### WHAT YOU NEED TO DO
Recast everything from the line containing "Open the Olimpia Milan team link" down to the end of the records as a two-column CSV with the header input,output. Give one row per record, put each field in double quotes, and replace any line breaks with spaces.

[Records from a collection]
—————

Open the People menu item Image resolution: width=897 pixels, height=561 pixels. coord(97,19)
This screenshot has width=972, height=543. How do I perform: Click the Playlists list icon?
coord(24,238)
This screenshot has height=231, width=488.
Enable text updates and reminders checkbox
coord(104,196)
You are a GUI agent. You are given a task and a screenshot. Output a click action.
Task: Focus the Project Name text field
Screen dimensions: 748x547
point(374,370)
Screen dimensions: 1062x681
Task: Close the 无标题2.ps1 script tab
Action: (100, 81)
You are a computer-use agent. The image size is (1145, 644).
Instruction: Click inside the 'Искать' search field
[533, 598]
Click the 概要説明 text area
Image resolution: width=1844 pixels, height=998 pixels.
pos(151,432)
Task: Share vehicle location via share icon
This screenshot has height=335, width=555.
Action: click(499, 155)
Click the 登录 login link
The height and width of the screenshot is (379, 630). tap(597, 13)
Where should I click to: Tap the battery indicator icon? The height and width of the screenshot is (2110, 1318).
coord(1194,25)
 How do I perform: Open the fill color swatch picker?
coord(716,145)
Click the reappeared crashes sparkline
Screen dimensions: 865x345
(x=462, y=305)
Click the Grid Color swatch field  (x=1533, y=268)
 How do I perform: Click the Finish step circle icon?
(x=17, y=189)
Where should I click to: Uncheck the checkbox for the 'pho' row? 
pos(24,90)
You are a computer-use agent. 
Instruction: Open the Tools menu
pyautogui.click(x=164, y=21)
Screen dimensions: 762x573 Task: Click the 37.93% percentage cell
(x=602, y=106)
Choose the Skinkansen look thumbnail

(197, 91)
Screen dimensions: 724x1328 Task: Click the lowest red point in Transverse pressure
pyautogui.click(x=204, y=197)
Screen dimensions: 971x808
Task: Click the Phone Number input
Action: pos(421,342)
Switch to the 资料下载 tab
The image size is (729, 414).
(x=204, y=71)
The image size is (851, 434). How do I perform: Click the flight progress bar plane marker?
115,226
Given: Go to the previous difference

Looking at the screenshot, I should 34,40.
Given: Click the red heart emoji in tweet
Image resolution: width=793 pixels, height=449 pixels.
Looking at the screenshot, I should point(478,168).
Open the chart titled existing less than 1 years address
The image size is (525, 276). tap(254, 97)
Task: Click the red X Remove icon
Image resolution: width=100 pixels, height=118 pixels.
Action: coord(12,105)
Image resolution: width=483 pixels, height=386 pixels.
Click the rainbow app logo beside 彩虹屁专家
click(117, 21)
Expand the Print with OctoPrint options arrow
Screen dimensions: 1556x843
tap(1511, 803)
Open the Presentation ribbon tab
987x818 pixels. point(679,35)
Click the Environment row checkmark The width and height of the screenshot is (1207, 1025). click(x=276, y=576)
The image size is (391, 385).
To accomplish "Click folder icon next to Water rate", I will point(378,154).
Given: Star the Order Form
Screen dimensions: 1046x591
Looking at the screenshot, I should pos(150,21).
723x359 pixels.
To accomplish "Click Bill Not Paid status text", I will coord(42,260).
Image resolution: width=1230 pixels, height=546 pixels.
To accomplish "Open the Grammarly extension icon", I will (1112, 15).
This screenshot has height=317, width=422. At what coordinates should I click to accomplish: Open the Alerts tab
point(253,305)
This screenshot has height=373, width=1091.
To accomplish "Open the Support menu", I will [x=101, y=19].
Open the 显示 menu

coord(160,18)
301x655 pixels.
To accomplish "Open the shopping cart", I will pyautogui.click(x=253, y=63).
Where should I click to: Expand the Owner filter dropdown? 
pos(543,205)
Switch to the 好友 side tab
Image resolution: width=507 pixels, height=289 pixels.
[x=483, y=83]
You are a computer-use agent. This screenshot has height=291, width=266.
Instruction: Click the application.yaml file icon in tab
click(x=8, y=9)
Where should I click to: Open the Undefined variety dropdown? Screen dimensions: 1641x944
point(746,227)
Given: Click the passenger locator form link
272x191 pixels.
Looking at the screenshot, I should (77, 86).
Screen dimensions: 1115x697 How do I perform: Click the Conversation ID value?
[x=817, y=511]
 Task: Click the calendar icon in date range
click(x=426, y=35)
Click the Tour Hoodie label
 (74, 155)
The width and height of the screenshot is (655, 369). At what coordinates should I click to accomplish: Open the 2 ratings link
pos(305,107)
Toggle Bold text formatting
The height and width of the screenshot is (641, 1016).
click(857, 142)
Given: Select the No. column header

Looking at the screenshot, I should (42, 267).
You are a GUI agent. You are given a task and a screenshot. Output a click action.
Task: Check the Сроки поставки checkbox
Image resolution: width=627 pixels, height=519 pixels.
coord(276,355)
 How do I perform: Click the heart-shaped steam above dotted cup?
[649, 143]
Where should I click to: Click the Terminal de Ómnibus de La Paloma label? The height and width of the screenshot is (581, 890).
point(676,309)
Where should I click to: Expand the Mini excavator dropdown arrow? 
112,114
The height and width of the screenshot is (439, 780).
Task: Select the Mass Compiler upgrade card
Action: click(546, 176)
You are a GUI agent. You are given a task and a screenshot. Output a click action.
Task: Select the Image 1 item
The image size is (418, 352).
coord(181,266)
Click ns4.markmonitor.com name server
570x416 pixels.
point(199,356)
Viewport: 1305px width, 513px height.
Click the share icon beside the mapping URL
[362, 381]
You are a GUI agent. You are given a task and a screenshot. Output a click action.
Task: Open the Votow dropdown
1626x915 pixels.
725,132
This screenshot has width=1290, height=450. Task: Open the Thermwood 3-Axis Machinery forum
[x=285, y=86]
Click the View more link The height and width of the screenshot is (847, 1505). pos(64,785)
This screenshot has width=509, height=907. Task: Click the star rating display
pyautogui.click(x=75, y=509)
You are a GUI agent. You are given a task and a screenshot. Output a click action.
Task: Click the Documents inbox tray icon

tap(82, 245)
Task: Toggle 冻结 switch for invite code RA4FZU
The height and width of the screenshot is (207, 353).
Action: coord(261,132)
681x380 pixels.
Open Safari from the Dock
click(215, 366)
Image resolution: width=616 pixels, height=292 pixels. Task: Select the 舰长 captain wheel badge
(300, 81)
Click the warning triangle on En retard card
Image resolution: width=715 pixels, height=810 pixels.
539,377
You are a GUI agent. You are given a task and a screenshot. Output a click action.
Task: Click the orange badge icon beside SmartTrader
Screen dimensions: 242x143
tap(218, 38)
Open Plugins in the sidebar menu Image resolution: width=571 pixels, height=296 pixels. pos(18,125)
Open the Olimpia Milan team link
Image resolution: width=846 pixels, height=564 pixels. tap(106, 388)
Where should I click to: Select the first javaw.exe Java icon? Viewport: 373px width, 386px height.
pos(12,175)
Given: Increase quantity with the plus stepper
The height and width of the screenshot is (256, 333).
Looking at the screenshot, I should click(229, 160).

—————

### COMPLETE ANSWER
input,output
"Open the Olimpia Milan team link","Image resolution: width=846 pixels, height=564 pixels. tap(106, 388)"
"Where should I click to: Select the first javaw.exe Java icon? Viewport: 373px width, 386px height.","pos(12,175)"
"Given: Increase quantity with the plus stepper The height and width of the screenshot is (256, 333).","Looking at the screenshot, I should click(229, 160)."